Là, elle dut s'asseoir. Jude Sharp, le parfait petit capitaine, toutou de... A Raimon? La tenue jaune et bleue ne trompait pas, il s'était même fait faire une cape bleue pour l'occasion, remarqua-t-elle avec un reniflement méprisant.

-Pourquoi? Finit-elle par demander.

-La Royal Academy a perdu, la semaine dernière.

-Pardon?

-Tu n'es pas au courant?

-Ce n'est pas exactement comme si je regardais la TV ou lisais la section sport, Monsieur, lâcha-t-elle avec une pointe d'insolence. Que s'est-il passé? Ils étaient les favoris.

-Tu savais tout de même qu'ils avaient perdus contre Raimon il y a quelques temps?

-Je n'avais vu que les premières minutes du match, avoua-t-elle. J'avais supposé qu'ils avaient gagné, c'est tout.

Et quelles premières minutes! Des poutres tombant du ciel, s'abattant sur la moitié de terrain des Raimons. Difficile de croire que le match continuerait dans ces conditions, et que les joueurs de l'éclair auraient la force de se remettre du choc pour gagner contre des adversaires plus expérimentés qu'eux.

-Jude a bien pris cette première défaite. Il était impatient de les affronter à nouveau, il ne cessait pas de parler de Mark Evans et Axel Blaze.

Elle dut retenir un autre son moqueur. Petit Connard, bien prendre une défaite? Il ne savait même pas bien prendre une victoire, il fallait que tous ses opposants soient à terre ou à l'hôpital pour qu'il se sente satisfait. Elle doutait hautement que son impatience à les revoir ne soit que pour prendre sa revanche et les éliminer une bonne fois pour toutes... Mais elle se tut, et écouta le récit du père.

-Comme il s'était légèrement blessé au dernier match, et qu'ils affrontaient une équipe nouvellement créée, il est resté sur le banc. C'est ce qui lui a permis d'éviter la catastrophe.

-La catastrophe?

-Tous les joueurs de la Royal Academy sont à l'hôpital, en ce moment. L'équipe de Zeus les a... écrasés, il n'y a pas d'autre termes, en dix minutes. Dix goals à zéro.

Décidément, la journée n'avait pas fini de la surprendre. Petit Connard, perdre face à des outsiders? Son équipe, écrasée par des types sortis de nulle part? Qui étaient ces types, Zeus? D'où pouvaient-ils sortir?
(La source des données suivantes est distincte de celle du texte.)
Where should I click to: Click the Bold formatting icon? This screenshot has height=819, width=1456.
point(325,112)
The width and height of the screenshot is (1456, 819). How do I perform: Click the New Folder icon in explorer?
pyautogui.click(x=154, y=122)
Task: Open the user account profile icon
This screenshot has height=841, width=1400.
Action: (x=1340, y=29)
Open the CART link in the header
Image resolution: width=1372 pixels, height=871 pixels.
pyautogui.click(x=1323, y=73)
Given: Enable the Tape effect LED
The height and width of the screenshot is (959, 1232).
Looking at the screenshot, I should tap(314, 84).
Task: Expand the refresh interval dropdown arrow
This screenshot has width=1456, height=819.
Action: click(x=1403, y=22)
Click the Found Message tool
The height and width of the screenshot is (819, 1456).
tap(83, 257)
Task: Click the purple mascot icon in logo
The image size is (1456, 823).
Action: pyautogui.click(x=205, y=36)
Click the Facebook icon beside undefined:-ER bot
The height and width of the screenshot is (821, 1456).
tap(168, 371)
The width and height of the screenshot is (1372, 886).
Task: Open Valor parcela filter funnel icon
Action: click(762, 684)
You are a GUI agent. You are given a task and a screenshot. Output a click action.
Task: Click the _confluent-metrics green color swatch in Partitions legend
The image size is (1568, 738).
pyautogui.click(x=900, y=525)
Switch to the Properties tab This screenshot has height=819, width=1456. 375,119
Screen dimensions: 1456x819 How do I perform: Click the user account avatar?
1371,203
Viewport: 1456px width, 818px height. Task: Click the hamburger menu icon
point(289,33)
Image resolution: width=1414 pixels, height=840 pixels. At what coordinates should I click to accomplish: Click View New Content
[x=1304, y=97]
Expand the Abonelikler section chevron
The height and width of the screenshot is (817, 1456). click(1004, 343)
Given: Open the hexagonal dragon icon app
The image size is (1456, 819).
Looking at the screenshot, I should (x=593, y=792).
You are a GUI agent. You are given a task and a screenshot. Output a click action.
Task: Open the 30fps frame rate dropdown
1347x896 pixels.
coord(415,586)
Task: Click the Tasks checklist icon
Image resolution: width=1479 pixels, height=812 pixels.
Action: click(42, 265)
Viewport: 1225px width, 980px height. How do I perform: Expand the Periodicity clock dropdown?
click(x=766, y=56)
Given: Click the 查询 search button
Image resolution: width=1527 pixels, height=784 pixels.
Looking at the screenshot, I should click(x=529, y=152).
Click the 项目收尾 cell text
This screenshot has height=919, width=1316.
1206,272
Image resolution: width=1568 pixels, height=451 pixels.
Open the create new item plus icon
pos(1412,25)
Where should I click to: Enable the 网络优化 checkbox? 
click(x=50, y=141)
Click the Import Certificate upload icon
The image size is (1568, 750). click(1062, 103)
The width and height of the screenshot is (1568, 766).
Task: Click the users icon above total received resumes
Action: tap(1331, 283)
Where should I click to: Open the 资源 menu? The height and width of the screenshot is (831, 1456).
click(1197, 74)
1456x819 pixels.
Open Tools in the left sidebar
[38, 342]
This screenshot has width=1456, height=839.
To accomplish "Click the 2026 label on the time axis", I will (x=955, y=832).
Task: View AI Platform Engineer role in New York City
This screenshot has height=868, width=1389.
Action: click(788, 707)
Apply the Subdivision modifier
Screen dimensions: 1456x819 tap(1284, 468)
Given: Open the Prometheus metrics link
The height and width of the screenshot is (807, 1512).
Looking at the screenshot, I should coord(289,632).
Elle avait beau haïr la Royal et ses méthodes, elle reconnaissait leur efficacité. Il n'y avait pas moyen qu'une bande de nouveaux dont elle n'avait jamais entendu parler les batte en dix minutes, pas sans aide...

Elle se figea à cette pensée, mais la repoussa immédiatement. Non, c'était impossible. Pas moyen, ça ne pouvait pas...

Elle s'ébroua à nouveau, ayant l'impression d'être en overdose de sucre ou de caféine. Elle ne pouvait pas se concentrer plus de trois secondes sur ce qui était devant elle?

-Les Raimons n'ont pas l'air de pouvoir réussir une passe, remarqua Sharp avec déception.

Elle tourna sa tête vers l'écran. Effectivement, ils rataient occasions après occasions. Elle fronça les sourcils avant de soupirer:

-C'est donc pour ça que le coach l'a accepté dans l'équipe...

Elle sentit immédiatement un regard de faucon sur elle et elle frémit. La concentration de Sharp n'avait rien à envier à ceux des joueurs dans la "zone" et elle s'en voulut d'avoir oublié à quel point il était dangereux. Son commentaire, qui aurait pu paraître innocent aux oreilles de non-initiés, l'avait fait remarquer auprès de son gardien.

-Que veux tu dire par là?

Honnêteté, se rappela-t-elle en soupirant.

-Ce problème n'est sûrement pas neuf. Le vieux le savait, et il a demandé de l'aide à un stratège qui serait capable de venir avec des trucs et astuces pour corriger ces erreur de coordinations.

-Trucs et astuces?

-Ce n'est que du bricolage vite fait sur la pelouse. Cela leur permettra au moins de faire illusion, mais il faudra que les Raimons travaillent plus souvent en équipe pour perfectionner leurs passes sur le long terme.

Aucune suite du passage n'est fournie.